Coming to the Paris climate accord, it is common knowledge that it is only the second best outcome for tackling the worst existential crisis faced by humans. Yet, a beginning was made in December 2015 in Paris, where countries finally acknowledged the urgent need for tackling rising greenhouse emissions.
Ideally, the world would have been a better place if the US Congress had ratified the Kyoto Protocol of 1997. The Kyoto Protocol mandated that the developed countries lower their greenhouse emissions to 5% below 1990 levels in seven years (by the time the legislation expired at the end of 2012). Given the powerful influence of the oil industry and the Koch brothers on the US Congress, the Clinton administration failed to secure that ratification.

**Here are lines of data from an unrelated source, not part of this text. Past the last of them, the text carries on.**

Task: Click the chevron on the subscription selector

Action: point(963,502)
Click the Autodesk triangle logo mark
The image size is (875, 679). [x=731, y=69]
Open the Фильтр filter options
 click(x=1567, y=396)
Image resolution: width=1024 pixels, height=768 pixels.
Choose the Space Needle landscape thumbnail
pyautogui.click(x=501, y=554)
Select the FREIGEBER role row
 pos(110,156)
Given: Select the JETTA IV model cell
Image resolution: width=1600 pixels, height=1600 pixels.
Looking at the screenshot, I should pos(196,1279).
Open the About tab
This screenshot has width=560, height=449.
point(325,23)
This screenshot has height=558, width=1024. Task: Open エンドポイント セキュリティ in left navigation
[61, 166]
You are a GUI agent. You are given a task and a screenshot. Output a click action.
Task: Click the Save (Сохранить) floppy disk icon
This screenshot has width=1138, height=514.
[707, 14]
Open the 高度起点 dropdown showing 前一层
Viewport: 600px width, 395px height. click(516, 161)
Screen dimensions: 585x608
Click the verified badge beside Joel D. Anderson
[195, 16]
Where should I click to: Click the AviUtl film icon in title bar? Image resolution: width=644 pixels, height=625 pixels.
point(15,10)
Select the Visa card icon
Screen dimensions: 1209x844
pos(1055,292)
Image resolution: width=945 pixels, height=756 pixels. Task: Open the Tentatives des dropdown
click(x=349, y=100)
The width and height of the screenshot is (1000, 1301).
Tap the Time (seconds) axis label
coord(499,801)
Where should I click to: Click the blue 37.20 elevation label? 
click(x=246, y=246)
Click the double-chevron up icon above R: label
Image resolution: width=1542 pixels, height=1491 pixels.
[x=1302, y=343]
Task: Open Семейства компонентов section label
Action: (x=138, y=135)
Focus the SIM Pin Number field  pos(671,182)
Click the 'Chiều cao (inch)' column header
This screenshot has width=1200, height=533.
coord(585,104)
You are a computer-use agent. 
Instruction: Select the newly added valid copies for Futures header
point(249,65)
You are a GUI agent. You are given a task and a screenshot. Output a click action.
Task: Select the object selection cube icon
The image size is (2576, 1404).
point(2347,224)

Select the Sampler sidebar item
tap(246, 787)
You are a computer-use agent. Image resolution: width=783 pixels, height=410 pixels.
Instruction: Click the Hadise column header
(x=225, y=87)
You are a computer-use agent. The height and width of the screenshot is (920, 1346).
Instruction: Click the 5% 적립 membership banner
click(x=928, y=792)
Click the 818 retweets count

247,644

In some ways, the Paris agreement is now turning out to be a repeat of what happened to the Kyoto Protocol. What President Donald Trump did last week is what the Republican Congress would have done in the normal course. Therefore, Trump’s abandonment of the Paris climate deal is nothing but delivering a theatrical message to his base: the US will stand up to those hypocritical Chinese/Indians who are building more coal plants even as they talk about leading on emission cuts.
Otherwise, Trump would not have thundered: “China will be allowed to build hundreds of additional coal plants” and “India will be allowed to double its coal production by 2020”. “Think of it: India can double their coal production (and) we are supposed to get rid of ours,” and “India makes its participation contingent on receiving billions and billions and billions of dollars in foreign aid from developed countries,” he growled.
In short, the erstwhile “climate criminals” (a term coined by journalist Naomi Klein) of the western world are hell-bent on hollowing out the specific flexibilities accorded to the developing countries from the international economic, trade, and climate architecture. For over 200 years, the climate sinners have pursued their carbon-intensive industrialization policies because of the privileged economic entitlements that they enjoyed through violent campaigns.
Today, the vituperative threats and tweets from Trump are a pointer that the US will not pay for all the deadly climate crimes it committed over the last two centuries. Trump alluded to some of the financial commitments that his predecessor made for the Green Climate Fund, saying his administration will not make those contributions. The US, which provides tens of billions of dollars for its renewable energy sector, will also not share its technologies on an equitable footing without conditionalities.
“Paris or no Paris, our commitment to preserving the climate is for the sake of future generations,” Prime Minister Narendra Modi said. After meeting French President Emmanuel Macron in Paris on 3 June, Modi pledged to “continue working above and beyond” the Paris accord, to preserve the “sanjhi virasat” (shared heritage) of Planet Earth.
On the face of it, these two developments seem to be unrelated. After all, what has the Paris deal got to do with the 70th WHA? Yet, a closer look into these two unrelated developments—i.e., India’s alliance with the US for pushing a discussion on access to medicines to next year and President Trump’s vitriolic remarks on China and India for being the free riders of the Paris climate accord—reveal inconsistent stands adopted by India, more than the US.
Despite having the highest disease burden in the world and wanting to strengthen its generic drugs industry, India has joined hands with the US at the WHA on the vital issue of access to medicines.
As regards the climate deal, India is yet to demonstrate that it can stand up to the pressures of Washington and pursue autonomous renewal energy policies, including building a robust solar-based power sector.
In short, New Delhi must carefully weigh the pros and cons of embracing Uncle Sam on all fronts at a time when Washington claims that “the world is not a global community—but an area where nations, non-governmental organizations, and businesses compete for an advantage”.